Bagikan:

JAKARTA - Anggota Dewan Pakar TKN Prabowo-Gibran, Budiman Sudjatmiko, merespons isu pemakzulan Presiden Joko Widodo (Jokowi) yang dilontarkan TPN Ganjar-Mahfud. 

Menurut Budiman, niat TPN untuk menggulingkan pemerintahan Jokowi hanya karena mendukung pasangan calon nomor urut 2, Prabowo Subianto-Gibran Rakabuming Raka. 

"Silakan kalau berpikir seperti itu. Sebelum Jokowi berbicara itu pun isu pemakzulan juga banyak diomongin kok ya, jadi Pak Jokowi berbicara itu atau tidak berbicara, saya pikir memang niat mereka memang untuk memakzulkan," ujar Budiman di Kertanegara, Kebayoran Baru, Jakarta Selatan, Jumat, 26 Januari. 

Budiman lantas memberi contoh, ada pihak yang ingin membubarkan pesta lantaran tak dapat tiket.

"Sekarang gini deh, siapa sih yang berkepentingan membubarkan sebuah pesta? Mereka yang tidak diundang di pesta itu atau mereka yang tidak bisa menangkan tiket war dari pesta itu? Jangan-jangan ini orang yang sudah yakin itu akan bisa menangkan tiket war untuk menjadi presiden untuk dilantik di bulan Oktober," kata Budiman. 

Mantan politikus PDIP itu juga mengibaratkan pihak yang ingin memakzulkan Jokowi seperti anak kecil yang tengah berebut layangan. Karena tidak dapat, kata Budiman, anak kecil itu  marah sehingga merobek-robek layangan yang tak bisa mereka rebut. 

"Saya nggak tahu pernah rebutan main layangan nggak waktu kecil? Saya suka rebutan layangan. Kalau yang layangannya putus, suka robek-robek layangannya yang engga tuh," ucapnya. 

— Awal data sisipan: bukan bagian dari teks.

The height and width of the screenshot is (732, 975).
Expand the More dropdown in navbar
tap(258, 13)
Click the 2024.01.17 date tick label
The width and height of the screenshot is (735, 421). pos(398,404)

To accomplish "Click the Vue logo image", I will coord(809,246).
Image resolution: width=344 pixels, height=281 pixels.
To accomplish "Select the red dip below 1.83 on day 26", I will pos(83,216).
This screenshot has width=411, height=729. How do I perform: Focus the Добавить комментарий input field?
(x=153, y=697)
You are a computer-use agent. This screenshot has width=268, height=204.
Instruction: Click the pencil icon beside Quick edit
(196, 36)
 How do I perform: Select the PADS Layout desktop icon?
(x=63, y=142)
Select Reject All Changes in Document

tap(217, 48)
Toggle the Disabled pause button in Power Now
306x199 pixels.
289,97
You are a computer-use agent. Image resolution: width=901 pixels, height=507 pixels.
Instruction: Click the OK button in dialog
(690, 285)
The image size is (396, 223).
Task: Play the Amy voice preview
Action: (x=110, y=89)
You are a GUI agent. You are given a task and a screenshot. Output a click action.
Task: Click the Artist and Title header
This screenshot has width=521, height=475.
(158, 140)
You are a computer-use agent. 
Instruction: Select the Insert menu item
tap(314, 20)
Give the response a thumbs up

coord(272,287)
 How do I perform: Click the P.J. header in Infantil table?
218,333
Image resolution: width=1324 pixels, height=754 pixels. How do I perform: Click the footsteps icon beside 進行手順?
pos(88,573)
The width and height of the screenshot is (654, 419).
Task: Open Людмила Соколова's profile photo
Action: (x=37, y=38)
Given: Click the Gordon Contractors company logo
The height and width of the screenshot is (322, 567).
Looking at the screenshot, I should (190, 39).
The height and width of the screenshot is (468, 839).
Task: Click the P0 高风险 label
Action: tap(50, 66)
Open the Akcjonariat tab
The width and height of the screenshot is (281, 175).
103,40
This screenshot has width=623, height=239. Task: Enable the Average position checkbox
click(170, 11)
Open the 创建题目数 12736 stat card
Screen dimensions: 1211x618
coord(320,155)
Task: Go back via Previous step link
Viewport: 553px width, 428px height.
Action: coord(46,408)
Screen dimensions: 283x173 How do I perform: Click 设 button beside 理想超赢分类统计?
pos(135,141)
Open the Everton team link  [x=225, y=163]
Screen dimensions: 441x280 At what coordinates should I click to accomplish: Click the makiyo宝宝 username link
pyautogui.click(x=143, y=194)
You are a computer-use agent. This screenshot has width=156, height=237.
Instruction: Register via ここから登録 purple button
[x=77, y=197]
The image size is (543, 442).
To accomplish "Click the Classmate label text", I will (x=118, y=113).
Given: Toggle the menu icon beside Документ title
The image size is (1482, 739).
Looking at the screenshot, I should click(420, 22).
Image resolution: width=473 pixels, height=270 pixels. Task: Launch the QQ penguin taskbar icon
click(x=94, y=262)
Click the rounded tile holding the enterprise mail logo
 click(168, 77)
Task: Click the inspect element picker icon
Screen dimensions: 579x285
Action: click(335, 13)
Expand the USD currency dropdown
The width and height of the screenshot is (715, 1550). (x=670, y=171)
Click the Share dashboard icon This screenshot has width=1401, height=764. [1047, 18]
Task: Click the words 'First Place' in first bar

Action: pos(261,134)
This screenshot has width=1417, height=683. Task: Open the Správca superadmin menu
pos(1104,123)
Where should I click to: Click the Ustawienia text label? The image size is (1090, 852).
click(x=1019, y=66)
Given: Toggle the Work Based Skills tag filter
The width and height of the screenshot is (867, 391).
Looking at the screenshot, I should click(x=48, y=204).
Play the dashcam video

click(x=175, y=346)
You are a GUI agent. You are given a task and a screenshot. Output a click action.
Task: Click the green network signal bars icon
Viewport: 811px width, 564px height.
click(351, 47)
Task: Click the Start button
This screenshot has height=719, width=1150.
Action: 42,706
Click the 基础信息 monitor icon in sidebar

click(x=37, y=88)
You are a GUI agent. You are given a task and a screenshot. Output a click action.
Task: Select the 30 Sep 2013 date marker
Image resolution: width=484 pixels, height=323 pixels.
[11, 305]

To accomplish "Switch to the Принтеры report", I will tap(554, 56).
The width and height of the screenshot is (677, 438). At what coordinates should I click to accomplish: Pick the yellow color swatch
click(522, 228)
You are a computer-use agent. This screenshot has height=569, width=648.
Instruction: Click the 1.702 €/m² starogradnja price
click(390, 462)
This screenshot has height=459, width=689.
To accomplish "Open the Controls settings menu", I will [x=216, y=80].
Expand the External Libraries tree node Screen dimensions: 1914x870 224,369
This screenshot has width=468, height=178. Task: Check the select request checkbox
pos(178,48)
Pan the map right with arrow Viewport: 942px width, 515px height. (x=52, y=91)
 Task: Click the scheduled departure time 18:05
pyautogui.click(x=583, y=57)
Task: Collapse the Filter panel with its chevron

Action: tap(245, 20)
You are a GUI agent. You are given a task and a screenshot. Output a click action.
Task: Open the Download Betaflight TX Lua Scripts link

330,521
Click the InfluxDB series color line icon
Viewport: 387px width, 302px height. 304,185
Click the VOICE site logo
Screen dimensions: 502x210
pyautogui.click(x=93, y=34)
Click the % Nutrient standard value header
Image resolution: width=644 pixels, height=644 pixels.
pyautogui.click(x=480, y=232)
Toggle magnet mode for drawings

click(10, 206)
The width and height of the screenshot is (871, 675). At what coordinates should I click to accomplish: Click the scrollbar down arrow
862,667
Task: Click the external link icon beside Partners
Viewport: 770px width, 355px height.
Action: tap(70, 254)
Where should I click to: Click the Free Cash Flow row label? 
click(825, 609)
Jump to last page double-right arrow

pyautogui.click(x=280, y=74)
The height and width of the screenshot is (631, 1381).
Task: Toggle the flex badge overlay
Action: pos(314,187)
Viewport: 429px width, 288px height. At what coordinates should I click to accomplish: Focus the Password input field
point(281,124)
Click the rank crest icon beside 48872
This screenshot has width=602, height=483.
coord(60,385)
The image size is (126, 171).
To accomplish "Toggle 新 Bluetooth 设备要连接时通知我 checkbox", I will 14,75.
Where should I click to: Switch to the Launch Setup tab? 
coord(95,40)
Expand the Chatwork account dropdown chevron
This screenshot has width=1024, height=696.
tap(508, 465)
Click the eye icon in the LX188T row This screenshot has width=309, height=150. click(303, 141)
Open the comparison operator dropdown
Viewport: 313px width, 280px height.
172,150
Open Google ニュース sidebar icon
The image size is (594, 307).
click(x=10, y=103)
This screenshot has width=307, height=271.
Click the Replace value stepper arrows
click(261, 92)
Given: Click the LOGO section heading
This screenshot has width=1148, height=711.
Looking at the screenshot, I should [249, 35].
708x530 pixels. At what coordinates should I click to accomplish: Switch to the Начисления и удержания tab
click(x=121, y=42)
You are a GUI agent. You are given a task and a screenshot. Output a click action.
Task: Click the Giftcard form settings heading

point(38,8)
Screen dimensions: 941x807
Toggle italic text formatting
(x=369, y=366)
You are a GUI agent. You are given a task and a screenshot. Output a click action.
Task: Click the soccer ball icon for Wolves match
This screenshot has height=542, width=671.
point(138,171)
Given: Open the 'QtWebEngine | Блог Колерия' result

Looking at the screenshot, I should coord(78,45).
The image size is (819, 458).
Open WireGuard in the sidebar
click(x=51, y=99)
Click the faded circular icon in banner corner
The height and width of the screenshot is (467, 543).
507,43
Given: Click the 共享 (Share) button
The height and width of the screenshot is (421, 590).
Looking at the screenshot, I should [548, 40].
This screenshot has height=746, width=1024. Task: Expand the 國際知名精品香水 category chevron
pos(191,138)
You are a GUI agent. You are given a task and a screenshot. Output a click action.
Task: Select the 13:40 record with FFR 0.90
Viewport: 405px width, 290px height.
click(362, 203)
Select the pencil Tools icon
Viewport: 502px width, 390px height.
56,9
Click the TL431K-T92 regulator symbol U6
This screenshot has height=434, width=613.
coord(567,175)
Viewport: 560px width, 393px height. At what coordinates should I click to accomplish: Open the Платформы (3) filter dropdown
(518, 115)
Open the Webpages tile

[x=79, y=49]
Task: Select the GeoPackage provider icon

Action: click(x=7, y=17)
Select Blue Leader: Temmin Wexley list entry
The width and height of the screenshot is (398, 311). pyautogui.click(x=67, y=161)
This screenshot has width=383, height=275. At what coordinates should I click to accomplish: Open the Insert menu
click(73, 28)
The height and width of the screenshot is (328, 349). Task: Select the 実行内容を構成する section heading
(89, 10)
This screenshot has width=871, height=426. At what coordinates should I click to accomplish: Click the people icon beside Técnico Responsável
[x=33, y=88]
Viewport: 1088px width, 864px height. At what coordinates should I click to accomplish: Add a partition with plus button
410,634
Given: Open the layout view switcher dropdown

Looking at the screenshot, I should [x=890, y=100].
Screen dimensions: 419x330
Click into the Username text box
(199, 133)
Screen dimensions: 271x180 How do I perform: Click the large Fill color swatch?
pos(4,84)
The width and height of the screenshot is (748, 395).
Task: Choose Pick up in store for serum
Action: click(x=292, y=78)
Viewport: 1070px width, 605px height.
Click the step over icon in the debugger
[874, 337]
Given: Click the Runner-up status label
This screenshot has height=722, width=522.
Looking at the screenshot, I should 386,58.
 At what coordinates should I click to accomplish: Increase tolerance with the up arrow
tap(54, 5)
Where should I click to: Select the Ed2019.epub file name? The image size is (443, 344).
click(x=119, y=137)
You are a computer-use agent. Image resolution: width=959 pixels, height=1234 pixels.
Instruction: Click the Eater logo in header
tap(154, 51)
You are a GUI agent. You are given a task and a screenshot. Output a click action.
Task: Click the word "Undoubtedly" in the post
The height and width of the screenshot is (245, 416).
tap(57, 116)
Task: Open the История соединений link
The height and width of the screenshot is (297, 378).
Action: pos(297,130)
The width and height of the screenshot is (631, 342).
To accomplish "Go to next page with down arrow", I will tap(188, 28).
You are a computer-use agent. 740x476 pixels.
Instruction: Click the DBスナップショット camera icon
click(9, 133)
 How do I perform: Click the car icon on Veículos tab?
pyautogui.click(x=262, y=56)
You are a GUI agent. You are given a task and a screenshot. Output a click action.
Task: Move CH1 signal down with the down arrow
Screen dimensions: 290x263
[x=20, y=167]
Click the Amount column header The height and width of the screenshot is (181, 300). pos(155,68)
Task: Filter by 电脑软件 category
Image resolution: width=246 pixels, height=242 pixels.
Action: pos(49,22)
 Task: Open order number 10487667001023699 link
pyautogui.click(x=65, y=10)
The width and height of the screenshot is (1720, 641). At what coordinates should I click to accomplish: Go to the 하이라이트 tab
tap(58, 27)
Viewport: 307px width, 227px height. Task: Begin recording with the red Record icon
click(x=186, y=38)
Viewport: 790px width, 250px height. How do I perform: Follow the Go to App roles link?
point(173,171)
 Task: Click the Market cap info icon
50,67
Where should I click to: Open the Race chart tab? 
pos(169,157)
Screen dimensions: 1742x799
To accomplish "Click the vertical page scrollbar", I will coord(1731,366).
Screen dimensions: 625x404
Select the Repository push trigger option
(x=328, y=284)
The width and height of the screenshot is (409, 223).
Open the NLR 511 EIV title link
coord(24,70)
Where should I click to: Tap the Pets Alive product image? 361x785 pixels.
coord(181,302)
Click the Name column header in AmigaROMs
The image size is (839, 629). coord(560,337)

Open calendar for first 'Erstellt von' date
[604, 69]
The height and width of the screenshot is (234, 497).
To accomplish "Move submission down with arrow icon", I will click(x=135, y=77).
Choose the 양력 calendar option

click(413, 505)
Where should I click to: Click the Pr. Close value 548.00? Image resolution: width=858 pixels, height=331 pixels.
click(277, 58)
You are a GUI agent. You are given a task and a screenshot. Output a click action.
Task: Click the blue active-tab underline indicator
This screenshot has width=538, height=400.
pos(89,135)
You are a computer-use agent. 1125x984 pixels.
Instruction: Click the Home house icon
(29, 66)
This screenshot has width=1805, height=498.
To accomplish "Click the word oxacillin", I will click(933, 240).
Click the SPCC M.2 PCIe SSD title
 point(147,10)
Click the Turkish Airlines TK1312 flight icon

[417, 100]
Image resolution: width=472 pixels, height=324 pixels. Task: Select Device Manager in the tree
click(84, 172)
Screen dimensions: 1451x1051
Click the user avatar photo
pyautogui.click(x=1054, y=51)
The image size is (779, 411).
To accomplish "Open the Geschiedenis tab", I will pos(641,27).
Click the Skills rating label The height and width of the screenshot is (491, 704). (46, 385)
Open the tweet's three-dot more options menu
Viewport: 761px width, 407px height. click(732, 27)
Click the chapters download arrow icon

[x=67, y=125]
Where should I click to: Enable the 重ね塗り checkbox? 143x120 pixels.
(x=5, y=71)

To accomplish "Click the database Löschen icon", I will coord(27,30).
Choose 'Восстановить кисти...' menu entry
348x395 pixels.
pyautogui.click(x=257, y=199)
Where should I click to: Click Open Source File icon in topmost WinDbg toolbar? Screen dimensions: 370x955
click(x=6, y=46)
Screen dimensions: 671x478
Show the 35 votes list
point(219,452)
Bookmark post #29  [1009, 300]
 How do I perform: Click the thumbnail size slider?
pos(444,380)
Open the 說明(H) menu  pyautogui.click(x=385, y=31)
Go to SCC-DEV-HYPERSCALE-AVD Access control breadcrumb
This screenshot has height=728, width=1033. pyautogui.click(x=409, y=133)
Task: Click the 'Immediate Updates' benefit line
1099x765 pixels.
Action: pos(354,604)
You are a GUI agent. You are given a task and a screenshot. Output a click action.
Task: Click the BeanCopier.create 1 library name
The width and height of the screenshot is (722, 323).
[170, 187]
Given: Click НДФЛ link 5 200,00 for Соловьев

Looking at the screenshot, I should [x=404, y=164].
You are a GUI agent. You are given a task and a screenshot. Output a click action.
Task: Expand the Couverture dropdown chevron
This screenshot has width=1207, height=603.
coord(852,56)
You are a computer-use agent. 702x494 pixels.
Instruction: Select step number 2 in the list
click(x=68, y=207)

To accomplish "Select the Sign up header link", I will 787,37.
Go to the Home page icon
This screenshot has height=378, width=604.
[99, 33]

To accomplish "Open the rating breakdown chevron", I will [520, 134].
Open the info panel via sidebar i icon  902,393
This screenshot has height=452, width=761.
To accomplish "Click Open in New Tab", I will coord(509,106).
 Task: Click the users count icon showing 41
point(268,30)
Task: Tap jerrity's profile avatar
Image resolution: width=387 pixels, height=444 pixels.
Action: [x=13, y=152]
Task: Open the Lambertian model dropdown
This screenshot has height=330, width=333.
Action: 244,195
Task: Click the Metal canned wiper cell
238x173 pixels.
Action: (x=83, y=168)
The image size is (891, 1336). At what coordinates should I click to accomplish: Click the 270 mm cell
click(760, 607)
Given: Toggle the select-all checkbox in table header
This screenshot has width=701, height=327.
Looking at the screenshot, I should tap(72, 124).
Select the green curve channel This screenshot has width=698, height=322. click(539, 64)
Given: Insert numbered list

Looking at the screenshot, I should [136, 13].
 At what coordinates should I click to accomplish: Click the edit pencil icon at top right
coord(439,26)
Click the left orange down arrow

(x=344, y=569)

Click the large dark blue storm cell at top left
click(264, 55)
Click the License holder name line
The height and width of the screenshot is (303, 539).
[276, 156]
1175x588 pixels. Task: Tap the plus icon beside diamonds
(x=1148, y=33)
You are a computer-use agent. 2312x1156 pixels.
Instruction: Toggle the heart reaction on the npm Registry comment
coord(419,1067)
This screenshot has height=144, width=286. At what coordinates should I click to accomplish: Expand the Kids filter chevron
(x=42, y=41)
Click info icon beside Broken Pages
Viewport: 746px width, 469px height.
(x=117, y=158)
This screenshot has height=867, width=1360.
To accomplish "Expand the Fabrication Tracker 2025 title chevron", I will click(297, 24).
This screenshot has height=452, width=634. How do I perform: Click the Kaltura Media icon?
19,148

"Saya kira orang-orang berpikir pemakzulan, saya pikir mereka masih dalam tahap anak-anak merobek layangan putus yang tidak bisa mereka rebut," kata Budiman. 

Sebelumnya, Deputi Hukum Tim Pemenangan Nasional (TPN) Ganjar-Mahfud Todung Mulya Lubis menegaskan keberpihakan Presiden Joko Widodo kepada salah satu pasangan capres-cawapres di Pilpres 2024 bisa memicu pemakzulan.

Dalam Pasal 7A Undang-Undang Dasar 1945, disebutkan pemakzulan dapat diajukan jika presiden terbukti melakukan pelanggaran hukum berupa pengkhianatan terhadap negara, korupsi, penyuapan, dan tindak pidana berat lainnya.

Hal ini menanggapi pernyataan Jokowi yang menyebut presiden dan menteri boleh berkampanye dan memihak. Todung menyebut, cawe-cawe Jokowi dalam pemilu tak menutup kemungkinan melakukan perbuatan tercela yang melanggar amanat konstitusi.

"Kalau presiden tidak melaksanakan tugasnya, sesuai dengan ketentuan hukum yang berlaku, maka bisa saja hal ini ditafsirkan sebagai perbuatan tercela. Dan kalau ini disimpulkan sebagai perbuatan tercela, maka ini bisa dijadikan sebagai alasan untuk pemakzulan," kata Todung di Media Center TPN Ganjar-Mahfud, Jakarta Pusat, Kamis, 25 Januari.